- [SUPPLIED ENTRIES]
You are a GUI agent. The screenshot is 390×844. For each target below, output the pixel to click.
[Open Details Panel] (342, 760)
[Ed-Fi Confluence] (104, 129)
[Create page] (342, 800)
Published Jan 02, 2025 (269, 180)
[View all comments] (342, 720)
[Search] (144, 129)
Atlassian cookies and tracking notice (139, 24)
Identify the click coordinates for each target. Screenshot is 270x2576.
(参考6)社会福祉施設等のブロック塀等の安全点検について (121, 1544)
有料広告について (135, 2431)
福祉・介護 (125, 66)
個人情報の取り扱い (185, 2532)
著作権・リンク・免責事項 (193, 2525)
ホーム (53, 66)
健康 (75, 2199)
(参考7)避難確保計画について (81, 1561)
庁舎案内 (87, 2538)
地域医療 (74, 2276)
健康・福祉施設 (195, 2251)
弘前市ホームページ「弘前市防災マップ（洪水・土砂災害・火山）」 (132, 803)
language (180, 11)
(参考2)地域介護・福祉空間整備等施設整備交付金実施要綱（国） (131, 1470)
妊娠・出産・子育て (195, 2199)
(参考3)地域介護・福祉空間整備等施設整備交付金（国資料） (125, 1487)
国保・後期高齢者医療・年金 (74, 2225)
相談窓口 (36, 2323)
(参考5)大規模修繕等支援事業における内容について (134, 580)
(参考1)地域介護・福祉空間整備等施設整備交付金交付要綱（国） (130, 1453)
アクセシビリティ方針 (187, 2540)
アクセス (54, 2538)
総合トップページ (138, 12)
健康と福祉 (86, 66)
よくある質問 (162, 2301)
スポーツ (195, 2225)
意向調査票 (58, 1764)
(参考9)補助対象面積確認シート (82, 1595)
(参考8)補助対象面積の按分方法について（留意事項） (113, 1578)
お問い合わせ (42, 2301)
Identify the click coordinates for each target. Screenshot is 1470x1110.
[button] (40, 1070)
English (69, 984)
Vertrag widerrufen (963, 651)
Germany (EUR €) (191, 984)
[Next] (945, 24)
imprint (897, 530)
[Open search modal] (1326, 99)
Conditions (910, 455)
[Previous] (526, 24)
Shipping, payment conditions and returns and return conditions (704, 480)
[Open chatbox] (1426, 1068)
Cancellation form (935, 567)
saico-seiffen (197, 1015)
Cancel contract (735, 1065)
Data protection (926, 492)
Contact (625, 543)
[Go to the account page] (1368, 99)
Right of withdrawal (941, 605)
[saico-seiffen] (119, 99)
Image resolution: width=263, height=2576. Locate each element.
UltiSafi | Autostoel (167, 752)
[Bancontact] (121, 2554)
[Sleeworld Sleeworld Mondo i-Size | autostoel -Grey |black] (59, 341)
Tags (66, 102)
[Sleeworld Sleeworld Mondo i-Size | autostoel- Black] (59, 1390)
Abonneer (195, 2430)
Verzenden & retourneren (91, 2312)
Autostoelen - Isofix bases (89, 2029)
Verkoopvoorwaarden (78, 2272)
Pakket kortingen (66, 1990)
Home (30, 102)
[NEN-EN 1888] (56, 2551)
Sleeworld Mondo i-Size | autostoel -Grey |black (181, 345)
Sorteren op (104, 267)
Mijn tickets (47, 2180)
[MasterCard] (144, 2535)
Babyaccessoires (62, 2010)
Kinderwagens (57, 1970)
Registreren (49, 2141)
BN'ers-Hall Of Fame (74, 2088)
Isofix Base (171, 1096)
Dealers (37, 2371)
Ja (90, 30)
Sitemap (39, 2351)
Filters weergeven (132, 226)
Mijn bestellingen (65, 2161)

- [TASK TO CARRY OUT]
At the line containing "Right of withdrawal (941, 605)", start copying. Continue exactly through the final line of the entries above and stop there.

- [SOLUTION FOR THIS TASK]
Right of withdrawal (941, 605)
[saico-seiffen] (119, 99)
Image resolution: width=263, height=2576. Locate each element.
UltiSafi | Autostoel (167, 752)
[Bancontact] (121, 2554)
[Sleeworld Sleeworld Mondo i-Size | autostoel -Grey |black] (59, 341)
Tags (66, 102)
[Sleeworld Sleeworld Mondo i-Size | autostoel- Black] (59, 1390)
Abonneer (195, 2430)
Verzenden & retourneren (91, 2312)
Autostoelen - Isofix bases (89, 2029)
Verkoopvoorwaarden (78, 2272)
Pakket kortingen (66, 1990)
Home (30, 102)
[NEN-EN 1888] (56, 2551)
Sleeworld Mondo i-Size | autostoel -Grey |black (181, 345)
Sorteren op (104, 267)
Mijn tickets (47, 2180)
[MasterCard] (144, 2535)
Babyaccessoires (62, 2010)
Kinderwagens (57, 1970)
Registreren (49, 2141)
BN'ers-Hall Of Fame (74, 2088)
Isofix Base (171, 1096)
Dealers (37, 2371)
Ja (90, 30)
Sitemap (39, 2351)
Filters weergeven (132, 226)
Mijn bestellingen (65, 2161)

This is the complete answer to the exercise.